First of all, we obtain an explicit representation for the variational derivative of the function F in (28). The corresponding variational integral has the form

$$S\left[u\right]={\int }_0^T{\int }_{R^n}F\left(x^0,x,u,u_{\left(1\right)},\dots ,u_{\left(k\right)},{\left(R^{\alpha }u\right)}_{\left(1\right)},\dots ,{\left(R^{\alpha }u\right)}_{\left(m\right)}\right)dxd{x}^0.$$

(29)

The first variation of the functional $S\left[u\right]$ can be found as

$$\delta S\left[u\right]=\left({\displaystyle \frac{\partial }{\partial \epsilon }}S[u+\epsilon \delta u]\right){|}_{\epsilon =0},$$

where $\delta u$ is a variation of the function u. As usual in calculus of variations, we will assume that $\delta u$, $R^{\alpha }\left(\delta u\right)$ and all their derivatives with respect to all variables $x^i$$(i=0,1,\dots ,n)$ are equal to zero for $\left|x\right|\to \infty$, $x^0=0$ and $x^0=T$. Since the Riesz potential and any differential operator are linear, after simple algebra, we obtain

$$\delta S\left[u\right]={\int }_0^T{\int }_{R^n}\left[{\displaystyle \frac{\partial F}{\partial u}}\delta u+\sum _{s=1}^k{\displaystyle \frac{\partial F}{\partial u_{i_1\dots i_s}}}{D}_{i_s}\dots D_{i_1}\left(\delta u\right)+\sum _{r=1}^m{\displaystyle \frac{\partial F}{\partial {\left(R^{\alpha }u\right)}_{j_1\dots j_r}}}{D}_{j_r}\dots D_{j_1}\left(R^{\alpha }\delta u\right)\right]dxd{x}^0.$$

The multiple integration by parts yields

$$\begin{array}{c}\delta S\left[u\right]={\int }_0^T{\int }_{R^n}\left[{\displaystyle \frac{\partial F}{\partial u}}\delta u+\sum _{s=1}^k{(-1)}^s{D}_{i_1}\dots D_{i_s}\left({\displaystyle \frac{\partial F}{\partial u_{i_1\dots i_s}}}\right)\delta u\right.\hfill \\ \hfill \left.+\sum _{r=1}^m{(-1)}^r{D}_{j_1}\dots D_{j_r}\left({\displaystyle \frac{\partial F}{\partial {\left(R^{\alpha }u\right)}_{j_1\dots j_r}}}\right)\left(R^{\alpha }\delta u\right)\right]dxd{x}^0.\end{array}$$

Let $f\left(x\right)$ and $g\left(x\right)$ be such functions that $R^{\alpha }f$, $R^{\alpha }g$, and the integral ${\int }_{R^n}f{R}^{\alpha }gdx$ exist.
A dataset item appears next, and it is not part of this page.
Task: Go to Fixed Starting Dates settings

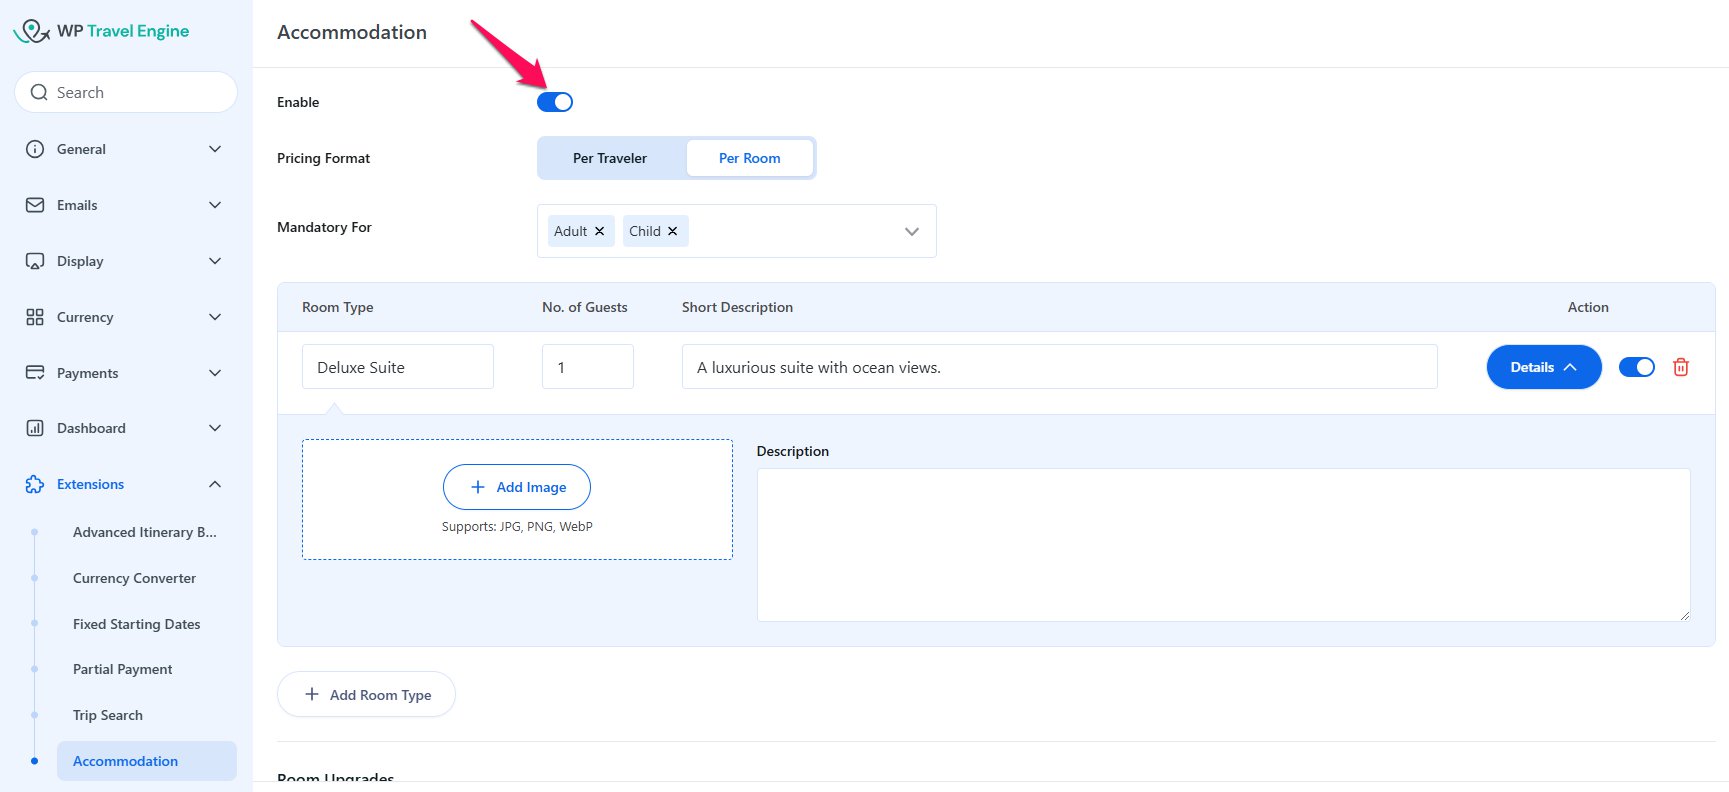Action: pyautogui.click(x=136, y=624)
Then, it is easy to prove that

$${\int }_{R^n}f{R}^{\alpha }gdx={\int }_{R^n}g{R}^{\alpha }fdx.$$

Using this property of the Riesz potential, we get

$$\begin{array}{cc}\hfill & \delta S\left[u\right]={\int }_0^T{\int }_{R^n}\left[{\displaystyle \frac{\partial F}{\partial u}}+\sum _{s=1}^k{(-1)}^s{D}_{i_1}\dots D_{i_s}\left({\displaystyle \frac{\partial F}{\partial u_{i_1\dots i_s}}}\right)\right.\hfill \\ \hfill & \left.+\sum _{r=1}^m{(-1)}^r{R}^{\alpha }{D}_{j_1}\dots D_{j_r}\left({\displaystyle \frac{\partial F}{\partial {\left(R^{\alpha }u\right)}_{j_1\dots j_r}}}\right)\right]\left(\delta u\right)dxd{x}^0.\hfill \end{array}$$

(30)

If, for any $\delta u$ we have $\delta S\left[u\right]=0$, then the function u extremize the functional $S\left[u\right]$. It follows from (30) that this function can be found as a solution of the fractional generalization of the Euler–Lagrange equation

$${\displaystyle \frac{\delta F}{\delta u}}=0,$$

where

$${\displaystyle \frac{\delta }{\delta u}}={\displaystyle \frac{\partial }{\partial u}}+\sum _{s=1}^k{(-1)}^s{D}_{i_1}\dots D_{i_s}\left({\displaystyle \frac{\partial }{\partial u_{i_1\dots i_s}}}\right)+\sum _{r=1}^m{(-1)}^r{R}^{\alpha }{D}_{j_1}\dots D_{j_r}\left({\displaystyle \frac{\partial }{\partial {\left(R^{\alpha }u\right)}_{j_1\dots j_r}}}\right)$$

(31)

is the Euler–Lagrange operator (operator of variational derivative) for the integral (29).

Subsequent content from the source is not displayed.